BEGIN SUPPLIED DATA
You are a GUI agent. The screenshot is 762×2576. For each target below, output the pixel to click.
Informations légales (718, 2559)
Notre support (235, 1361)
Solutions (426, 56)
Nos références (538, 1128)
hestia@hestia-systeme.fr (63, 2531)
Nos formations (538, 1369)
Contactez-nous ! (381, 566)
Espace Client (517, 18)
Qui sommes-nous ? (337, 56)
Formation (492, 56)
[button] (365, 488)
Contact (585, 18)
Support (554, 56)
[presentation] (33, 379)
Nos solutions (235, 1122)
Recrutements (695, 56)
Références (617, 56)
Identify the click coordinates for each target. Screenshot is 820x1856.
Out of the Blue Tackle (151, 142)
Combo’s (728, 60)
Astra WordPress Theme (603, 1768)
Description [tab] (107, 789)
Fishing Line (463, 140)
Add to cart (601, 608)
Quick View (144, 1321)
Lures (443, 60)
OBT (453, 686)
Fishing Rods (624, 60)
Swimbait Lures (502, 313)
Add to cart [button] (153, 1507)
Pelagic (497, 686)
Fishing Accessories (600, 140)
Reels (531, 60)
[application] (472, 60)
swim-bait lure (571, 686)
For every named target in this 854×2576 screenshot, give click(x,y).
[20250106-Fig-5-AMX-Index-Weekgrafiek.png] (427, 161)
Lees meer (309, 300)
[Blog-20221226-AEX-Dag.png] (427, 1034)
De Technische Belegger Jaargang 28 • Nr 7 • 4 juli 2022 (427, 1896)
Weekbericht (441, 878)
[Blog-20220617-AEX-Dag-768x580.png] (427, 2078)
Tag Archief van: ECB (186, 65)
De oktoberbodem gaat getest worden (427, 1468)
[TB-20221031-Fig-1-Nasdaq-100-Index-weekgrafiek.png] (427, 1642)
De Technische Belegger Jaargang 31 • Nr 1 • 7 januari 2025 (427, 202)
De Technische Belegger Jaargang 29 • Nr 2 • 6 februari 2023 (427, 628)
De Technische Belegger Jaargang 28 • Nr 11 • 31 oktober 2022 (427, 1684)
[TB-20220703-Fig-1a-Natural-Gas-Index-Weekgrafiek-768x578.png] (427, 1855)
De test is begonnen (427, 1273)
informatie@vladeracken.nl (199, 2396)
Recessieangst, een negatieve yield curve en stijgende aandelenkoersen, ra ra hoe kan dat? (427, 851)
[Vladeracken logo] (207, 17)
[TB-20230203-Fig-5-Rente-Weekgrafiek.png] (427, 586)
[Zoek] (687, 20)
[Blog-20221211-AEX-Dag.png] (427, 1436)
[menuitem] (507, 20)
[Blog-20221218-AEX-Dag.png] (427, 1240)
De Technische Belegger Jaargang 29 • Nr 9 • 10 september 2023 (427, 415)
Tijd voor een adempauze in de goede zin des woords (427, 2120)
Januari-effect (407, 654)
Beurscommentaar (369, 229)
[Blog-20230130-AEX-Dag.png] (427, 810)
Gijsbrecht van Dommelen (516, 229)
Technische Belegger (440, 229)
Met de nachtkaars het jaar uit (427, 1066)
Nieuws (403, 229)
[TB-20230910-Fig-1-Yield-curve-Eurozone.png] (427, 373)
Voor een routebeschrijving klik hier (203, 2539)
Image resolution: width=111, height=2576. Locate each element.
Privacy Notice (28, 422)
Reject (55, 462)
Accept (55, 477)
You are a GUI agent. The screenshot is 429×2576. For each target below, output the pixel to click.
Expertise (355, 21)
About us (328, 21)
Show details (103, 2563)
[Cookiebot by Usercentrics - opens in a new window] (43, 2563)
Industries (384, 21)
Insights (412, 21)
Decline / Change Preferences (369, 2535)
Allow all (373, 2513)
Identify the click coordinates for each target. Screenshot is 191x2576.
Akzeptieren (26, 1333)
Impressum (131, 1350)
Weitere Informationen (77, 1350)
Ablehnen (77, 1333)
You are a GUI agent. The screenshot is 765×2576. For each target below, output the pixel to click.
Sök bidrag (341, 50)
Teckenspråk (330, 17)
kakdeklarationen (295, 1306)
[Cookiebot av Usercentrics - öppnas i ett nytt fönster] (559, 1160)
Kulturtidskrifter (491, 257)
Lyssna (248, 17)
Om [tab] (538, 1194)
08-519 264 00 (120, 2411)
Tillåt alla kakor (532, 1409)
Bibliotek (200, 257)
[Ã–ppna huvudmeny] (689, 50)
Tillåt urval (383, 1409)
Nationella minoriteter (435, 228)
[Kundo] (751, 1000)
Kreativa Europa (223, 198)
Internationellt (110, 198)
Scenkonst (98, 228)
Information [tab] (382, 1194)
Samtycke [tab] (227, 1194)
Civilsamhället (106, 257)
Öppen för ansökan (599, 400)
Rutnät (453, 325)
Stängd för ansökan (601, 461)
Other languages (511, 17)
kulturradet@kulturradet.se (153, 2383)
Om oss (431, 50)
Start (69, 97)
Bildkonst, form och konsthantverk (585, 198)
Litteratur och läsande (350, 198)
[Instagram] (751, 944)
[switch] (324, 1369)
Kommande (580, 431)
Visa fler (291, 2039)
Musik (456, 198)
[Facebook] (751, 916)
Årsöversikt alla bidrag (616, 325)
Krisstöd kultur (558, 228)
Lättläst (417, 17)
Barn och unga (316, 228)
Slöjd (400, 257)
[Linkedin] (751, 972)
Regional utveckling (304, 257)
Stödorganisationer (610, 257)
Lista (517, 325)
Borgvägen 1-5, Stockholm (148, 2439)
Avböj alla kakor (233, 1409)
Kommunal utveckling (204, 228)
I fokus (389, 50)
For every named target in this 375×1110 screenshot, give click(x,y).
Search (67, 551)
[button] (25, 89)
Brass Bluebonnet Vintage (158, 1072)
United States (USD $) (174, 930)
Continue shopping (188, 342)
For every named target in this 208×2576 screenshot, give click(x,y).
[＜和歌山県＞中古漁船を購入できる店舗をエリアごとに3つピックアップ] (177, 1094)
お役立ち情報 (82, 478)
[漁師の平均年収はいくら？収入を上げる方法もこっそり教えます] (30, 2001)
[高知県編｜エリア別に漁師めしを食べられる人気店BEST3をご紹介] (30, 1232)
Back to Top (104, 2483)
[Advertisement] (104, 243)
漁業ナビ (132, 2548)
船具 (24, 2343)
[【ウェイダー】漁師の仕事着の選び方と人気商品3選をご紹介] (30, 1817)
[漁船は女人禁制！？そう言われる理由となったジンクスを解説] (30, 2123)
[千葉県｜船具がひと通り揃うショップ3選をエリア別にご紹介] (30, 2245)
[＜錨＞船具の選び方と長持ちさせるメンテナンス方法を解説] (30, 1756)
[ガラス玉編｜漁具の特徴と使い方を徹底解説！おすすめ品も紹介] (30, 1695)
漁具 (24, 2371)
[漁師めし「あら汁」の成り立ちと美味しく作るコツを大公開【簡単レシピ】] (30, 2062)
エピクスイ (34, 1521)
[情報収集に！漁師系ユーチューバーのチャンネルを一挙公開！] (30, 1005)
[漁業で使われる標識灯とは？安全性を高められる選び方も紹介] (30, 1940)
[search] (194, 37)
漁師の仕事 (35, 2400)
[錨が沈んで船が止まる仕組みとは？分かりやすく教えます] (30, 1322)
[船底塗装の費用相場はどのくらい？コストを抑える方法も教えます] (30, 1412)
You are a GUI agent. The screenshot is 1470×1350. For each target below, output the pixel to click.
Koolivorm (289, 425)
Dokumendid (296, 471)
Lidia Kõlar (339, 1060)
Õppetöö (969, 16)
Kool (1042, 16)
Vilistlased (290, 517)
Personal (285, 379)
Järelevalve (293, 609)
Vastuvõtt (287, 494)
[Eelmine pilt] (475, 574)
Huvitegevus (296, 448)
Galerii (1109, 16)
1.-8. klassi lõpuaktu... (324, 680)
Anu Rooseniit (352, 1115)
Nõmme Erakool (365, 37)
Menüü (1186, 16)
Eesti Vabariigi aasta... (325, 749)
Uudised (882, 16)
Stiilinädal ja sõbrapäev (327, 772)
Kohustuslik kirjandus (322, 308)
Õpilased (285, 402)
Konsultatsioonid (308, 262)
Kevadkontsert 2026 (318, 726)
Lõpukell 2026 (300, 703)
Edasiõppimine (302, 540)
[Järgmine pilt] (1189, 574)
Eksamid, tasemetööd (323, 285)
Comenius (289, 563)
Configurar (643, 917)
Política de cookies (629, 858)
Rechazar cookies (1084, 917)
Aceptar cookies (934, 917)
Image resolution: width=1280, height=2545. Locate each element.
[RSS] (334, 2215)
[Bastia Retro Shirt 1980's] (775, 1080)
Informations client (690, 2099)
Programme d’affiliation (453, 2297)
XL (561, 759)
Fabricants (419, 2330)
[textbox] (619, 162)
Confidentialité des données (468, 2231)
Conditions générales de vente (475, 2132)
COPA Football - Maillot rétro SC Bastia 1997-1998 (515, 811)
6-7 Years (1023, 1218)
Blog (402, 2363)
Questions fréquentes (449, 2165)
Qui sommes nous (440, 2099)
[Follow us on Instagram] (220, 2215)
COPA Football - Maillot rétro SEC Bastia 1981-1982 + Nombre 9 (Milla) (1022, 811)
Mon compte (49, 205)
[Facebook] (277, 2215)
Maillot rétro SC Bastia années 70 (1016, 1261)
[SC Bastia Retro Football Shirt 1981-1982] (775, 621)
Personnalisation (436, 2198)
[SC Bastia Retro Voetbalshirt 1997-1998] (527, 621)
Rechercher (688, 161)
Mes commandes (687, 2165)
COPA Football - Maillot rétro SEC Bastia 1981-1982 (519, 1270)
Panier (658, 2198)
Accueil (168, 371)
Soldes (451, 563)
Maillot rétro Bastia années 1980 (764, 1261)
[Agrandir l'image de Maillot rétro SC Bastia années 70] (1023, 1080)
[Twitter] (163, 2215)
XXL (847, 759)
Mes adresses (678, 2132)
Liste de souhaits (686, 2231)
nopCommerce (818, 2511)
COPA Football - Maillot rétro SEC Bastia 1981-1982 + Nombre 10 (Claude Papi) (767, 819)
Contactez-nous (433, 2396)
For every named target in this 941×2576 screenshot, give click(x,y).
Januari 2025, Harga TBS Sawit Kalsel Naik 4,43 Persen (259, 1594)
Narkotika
END SUPPLIED DATA
* [REQUIREMENT]: Your answer must be the data above, copied exactly from its first line through the line containing "Nos formations (538, 1369)", and nothing more.

* [TASK OUTPUT]:
You are a GUI agent. The screenshot is 762×2576. For each target below, output the pixel to click.
Informations légales (718, 2559)
Notre support (235, 1361)
Solutions (426, 56)
Nos références (538, 1128)
hestia@hestia-systeme.fr (63, 2531)
Nos formations (538, 1369)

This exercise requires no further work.